Pumping Lemma Proof (Type of wcw language)

Question

I have the language $L = \{ dkd\space \mid d \in \{a,b\}^*, k \in \{a,b\} \}$ and i have to show that it's non-regular using the pumping lemma.

The structure of the language i think can be explained as (based on definition above) $\{a^{n}b^{n}ca^{n}b^{n} \mid c \in \{a,b\}\}$

Based on pumping lemma, it must have this 3 properties:

1. $\lvert y \rvert \gt 0$
2. $\lvert xy \rvert \le p$
3. $xy^iz\in L$ for all $i \ge 0$.

Based on that, i have $a^{p}b^{p}ca^{p}b^{p}$ and $ 4p+1 \ge p $ Based on 2nd property there must be 9 scenarios (i guessed that from the theory):

One of them should be this one:

1. x = $\{a^{i}$} $\space $ y = $a^{p-i}$ $\space$ z= $b^{p}ca^{p}b^{p}$

Based on the 3rd property i can use $xy^{2}z$ = $a^{i}$$a^{p-i}$$a^{p-i}$$b^{p}ca^{p}b^{p}$ eventually giving me $a^{p}$$a^{p-i}$$b^{p}ca^{p}b^{p}$, the explaination is: it fails since $a$'s of the start arent the same (in number) with the $a$'s of the end.

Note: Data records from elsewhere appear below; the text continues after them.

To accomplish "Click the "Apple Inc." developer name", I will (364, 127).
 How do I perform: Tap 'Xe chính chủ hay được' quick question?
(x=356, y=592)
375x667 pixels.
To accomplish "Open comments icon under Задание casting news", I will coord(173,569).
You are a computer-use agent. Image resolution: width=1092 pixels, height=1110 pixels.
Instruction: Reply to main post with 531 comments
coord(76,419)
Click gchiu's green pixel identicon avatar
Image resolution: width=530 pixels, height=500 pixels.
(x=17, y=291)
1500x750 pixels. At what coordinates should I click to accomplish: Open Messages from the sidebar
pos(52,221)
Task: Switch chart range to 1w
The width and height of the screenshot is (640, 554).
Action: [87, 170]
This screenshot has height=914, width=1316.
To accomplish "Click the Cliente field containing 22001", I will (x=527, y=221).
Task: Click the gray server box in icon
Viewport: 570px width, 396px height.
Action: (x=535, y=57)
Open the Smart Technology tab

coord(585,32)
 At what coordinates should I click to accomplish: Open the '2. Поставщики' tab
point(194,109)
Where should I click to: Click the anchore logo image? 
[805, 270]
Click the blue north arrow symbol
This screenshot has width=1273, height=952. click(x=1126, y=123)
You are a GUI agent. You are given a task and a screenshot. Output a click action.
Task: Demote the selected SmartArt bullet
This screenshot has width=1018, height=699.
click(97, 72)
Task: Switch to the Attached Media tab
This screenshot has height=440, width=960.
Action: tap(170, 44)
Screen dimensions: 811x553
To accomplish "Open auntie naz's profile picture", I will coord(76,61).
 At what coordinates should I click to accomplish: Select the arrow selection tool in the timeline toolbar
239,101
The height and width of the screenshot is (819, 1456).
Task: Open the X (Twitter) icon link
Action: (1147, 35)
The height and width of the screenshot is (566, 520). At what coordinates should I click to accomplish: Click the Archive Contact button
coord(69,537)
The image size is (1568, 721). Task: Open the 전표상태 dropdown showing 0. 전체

If the above is correct how i find the other 8 scenarios and it does make any difference that my $c$ is ($a$ or $b$) instead of a single constant character?

Answer 1

The structure of the language i think can be explained as (based on definition above) $\{a^n b^n ~c~ a^n b^n |c \in \{a,b\} \}$

As explained in the comments, this is a wrong inference. If

$$ L = \left \{ d k d ~|~ d \in \{ a, b \}^{*}, k \in \{a, b\} \right \} $$

then $d$ can be any finite sequence (of any length) of $a$ or $b$ terminals. Recall that, for an alphabet $\Sigma$, Kleene star is defined inductively as

\begin{align} \Sigma^0 & = \{ \epsilon \} \\ \Sigma^n & = \{ \omega a ~|~ \omega \in \Sigma^{n - 1}, a \in \Sigma \} \\ \Sigma^{*} & = \bigcup_{n \ge 0}{\Sigma^n} \end{align}

So for example

$$ \{ \epsilon, a, b, ab, ba, abab, abbb, baba \} \subset \{ a, b \} ^{*} $$

while instead

$$ \{ a^n b^n | n \ge 0 \} = \{ \epsilon, ab, aabb, aaabbb, \ldots \} $$

To tackle your problem, I can recommend negating the Pumping lemma and then

• Fix an arbitrary $N > 0$
• Take $\omega = a^N b a^N$ with $d = a^N$ and $k = b$
• Equate $\omega = xyz$ and note that it must be $|xy| \le N$ and $|y| > 0$

Can you conclude your proof?

We just chose our $\omega \in L$. We must show that, whatever our decomposition, $\exists k \ge 0. ~ x y^k z \not \in L$. Let $x, y, z$ be such that \begin{cases} \omega & = xyz \\ |xy| & \le N \\ |y| & > 0 \end{cases} then, whatever $y$, for $k = 0$ you always have \begin{equation} x y^0 z = a^M b a^N \end{equation} with $M \neq N$. Thanks @plop for strenghening the proof.